** START Quoted passage **
The user can't make the decision about whether to see the details of an expression if he or she doesn't know whether this expression contributes to the bug. This leaves the user in the same dilemma as the instrumentation tools -- they must have a reasonable hypothesis about where the bug might be before they can effectively use the debugging tools!

20-20 hindsight: Reversible control structure

The solution adopted by ZStep 95 is to provide a reversible control structure. It keeps a complete, incrementally generated history of the execution of the program and its output. The user can confidently choose to temporarily ignore the details of a particular expression, secure in the knowledge that if the expression later proves to be relevant, the stepper can be backed up to look at the details. Thus, ZStep 95 provides a true localization tool.

There has been a considerable amount of past work on reversible program execution [1,3,8,9,11,15], but this work has concentrated on the details of minimizing the space requirements of the history and tracking side effects to data structures, both of which are important, but secondary to the user interface aspects which are the emphasis of this paper. It is important not only to "back up" variables to their previous values, but also to "back up" a consistent view of the user interface, including static code, dynamic data, and graphical output so that the user "backs up" their mental image of the program execution.

The reversible control structure aspects of ZStep 95 are discussed in more detail in [9]. We will address the issue of the computational expense of the history-keeping mechanism later.

ZStep 95's main menu uses a bi-directional "video recorder" metaphor. The single-arrow "play" and "reverse" correspond to single-step in a traditional stepper, and the "fast-forward" and "rewind" operation go from an expression to its value and vice versa, without displaying details.

ZStep 95's "control menu"

It is important to note that ZStep 95's expression-by-expression stepping is not the same as statement-by-statement or line-by-line stepping found in many steppers for procedural languages. Individual lines or statements may still contain complex computations, and it is a severe limitation on the debugger if the granularity cannot be brought down finer than a statement or line.

The two "graphic step" operations G> and G< are an innovation that lets the user step the graphic output of the program back and forth, rather than control the stepper in terms of the expressions of the code. This will be discussed below.

ZStep 95's "cruise control"

ZStep 95 also has a "cruise control" mode, in which the stepper can run continuously, in either direction, without user intervention. The distance of the cursor from the center of the panel controls the speed. The user can stop it at any point when an interesting event appears, and run the stepper in either direction at that point.

Keeping the debugging problem in context

A crucial problem in designing an interface for program debugging is maintaining the visual context. Because programming is an activity in which many items of interest have complex temporal and spatial relationships to other items, it is important to present each item with its context clearly identified.

Items such as the expression currently being evaluated, the value of a variable, or graphics drawn by the code may have almost no meaning outside their proper context. The programmer wants to know:

Where in the code was that expression was evaluated?

Which instance of the code was it?
** END Quoted passage **
** START Dataset excerpts **
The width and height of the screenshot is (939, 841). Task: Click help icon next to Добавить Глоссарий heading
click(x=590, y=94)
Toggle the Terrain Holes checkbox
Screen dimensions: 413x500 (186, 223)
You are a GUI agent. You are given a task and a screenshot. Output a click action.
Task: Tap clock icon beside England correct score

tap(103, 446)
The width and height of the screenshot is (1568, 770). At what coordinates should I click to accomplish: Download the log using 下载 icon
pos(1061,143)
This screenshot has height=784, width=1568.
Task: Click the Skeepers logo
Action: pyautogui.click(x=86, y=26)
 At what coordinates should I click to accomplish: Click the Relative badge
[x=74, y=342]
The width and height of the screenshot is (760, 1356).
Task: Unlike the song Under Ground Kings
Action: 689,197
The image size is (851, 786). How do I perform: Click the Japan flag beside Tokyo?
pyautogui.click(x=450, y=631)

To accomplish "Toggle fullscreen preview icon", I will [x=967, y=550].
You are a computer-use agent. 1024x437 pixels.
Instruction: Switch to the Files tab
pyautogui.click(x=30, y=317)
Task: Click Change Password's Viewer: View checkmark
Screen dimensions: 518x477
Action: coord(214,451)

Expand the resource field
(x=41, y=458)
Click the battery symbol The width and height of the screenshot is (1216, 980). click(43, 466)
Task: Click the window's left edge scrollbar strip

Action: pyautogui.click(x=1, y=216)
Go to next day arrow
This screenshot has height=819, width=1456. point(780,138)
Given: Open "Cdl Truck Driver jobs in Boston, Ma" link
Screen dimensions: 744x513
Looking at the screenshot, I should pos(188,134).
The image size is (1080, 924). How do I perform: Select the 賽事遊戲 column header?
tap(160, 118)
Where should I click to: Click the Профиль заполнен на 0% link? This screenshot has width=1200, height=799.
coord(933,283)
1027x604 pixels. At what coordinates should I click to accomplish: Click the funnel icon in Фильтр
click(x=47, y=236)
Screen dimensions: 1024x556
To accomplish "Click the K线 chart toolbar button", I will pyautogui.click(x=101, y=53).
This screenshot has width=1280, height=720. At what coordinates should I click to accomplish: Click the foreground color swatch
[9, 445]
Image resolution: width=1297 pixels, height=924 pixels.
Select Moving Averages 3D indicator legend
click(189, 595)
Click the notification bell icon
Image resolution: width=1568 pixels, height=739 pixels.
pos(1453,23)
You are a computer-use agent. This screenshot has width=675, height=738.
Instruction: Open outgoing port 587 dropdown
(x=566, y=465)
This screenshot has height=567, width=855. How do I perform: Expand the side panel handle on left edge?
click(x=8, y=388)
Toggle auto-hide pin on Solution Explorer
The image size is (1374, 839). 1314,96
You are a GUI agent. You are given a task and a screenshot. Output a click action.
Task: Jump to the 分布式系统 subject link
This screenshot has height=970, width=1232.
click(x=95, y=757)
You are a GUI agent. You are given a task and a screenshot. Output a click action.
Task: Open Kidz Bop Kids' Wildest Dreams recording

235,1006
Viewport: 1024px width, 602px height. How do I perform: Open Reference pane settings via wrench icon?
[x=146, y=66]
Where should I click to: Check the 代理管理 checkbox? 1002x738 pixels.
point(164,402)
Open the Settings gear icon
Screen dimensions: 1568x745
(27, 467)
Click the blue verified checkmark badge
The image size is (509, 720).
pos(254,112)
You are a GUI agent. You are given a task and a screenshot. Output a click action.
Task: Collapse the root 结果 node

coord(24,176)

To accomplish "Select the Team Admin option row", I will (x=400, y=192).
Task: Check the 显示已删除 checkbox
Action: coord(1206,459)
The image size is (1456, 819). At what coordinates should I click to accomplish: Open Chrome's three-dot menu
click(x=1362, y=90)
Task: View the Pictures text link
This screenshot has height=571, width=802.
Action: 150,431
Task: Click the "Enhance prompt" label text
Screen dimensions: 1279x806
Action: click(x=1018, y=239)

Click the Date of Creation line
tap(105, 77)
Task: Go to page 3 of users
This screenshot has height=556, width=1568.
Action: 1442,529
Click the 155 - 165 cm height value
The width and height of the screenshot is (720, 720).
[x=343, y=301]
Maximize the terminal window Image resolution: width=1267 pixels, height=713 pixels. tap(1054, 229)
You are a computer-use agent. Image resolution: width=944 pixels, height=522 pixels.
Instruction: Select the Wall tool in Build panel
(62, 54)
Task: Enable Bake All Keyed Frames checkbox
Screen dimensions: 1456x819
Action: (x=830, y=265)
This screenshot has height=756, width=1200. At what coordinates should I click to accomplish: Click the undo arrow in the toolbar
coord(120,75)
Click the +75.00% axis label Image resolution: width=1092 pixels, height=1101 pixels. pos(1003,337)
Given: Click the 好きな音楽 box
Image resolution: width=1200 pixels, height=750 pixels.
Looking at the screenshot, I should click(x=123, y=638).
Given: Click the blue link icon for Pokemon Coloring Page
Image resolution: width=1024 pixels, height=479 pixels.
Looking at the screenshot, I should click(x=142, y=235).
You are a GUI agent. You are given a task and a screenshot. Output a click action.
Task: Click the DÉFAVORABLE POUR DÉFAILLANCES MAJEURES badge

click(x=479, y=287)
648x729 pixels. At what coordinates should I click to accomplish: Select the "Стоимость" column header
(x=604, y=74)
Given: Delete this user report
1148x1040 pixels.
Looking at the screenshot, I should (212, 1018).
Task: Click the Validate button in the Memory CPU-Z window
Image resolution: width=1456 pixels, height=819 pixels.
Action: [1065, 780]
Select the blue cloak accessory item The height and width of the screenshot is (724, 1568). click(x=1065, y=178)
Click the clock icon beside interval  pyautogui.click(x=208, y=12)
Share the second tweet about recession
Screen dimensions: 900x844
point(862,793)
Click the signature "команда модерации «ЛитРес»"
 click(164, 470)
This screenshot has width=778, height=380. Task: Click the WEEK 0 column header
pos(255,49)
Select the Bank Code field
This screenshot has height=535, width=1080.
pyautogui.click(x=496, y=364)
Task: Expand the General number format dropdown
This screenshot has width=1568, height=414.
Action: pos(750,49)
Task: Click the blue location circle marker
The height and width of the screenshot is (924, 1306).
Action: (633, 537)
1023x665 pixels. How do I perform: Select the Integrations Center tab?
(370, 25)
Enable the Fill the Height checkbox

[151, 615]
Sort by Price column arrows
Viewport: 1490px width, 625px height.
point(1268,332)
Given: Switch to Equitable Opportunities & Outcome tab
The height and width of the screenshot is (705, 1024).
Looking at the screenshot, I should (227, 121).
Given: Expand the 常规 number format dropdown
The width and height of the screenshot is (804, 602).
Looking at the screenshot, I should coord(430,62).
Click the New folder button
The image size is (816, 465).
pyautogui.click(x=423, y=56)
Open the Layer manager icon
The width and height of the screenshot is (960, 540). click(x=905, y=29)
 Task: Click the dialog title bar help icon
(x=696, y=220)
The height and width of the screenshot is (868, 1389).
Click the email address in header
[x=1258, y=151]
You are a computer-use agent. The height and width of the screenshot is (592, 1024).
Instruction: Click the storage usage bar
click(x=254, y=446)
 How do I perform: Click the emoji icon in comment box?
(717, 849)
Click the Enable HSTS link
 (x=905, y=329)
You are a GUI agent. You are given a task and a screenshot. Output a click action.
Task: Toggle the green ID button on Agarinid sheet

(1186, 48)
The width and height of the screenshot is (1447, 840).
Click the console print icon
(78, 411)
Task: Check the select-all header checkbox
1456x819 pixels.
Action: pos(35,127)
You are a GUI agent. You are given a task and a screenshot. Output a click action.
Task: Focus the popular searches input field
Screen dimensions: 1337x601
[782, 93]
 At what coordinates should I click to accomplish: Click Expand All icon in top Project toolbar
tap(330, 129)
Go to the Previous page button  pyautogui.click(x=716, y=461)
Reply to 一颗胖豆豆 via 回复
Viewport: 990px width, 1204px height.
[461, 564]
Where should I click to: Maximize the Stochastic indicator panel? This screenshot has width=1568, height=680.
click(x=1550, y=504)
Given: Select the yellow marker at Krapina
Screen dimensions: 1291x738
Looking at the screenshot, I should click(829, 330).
** END Dataset excerpts **
◆ Requirements ◆
Please answer from the ZStep 95 passage: in "cruise control" mode, what sets the speed of the stepper?

◆ Output of the task ◆
The distance of the cursor from the center of the panel.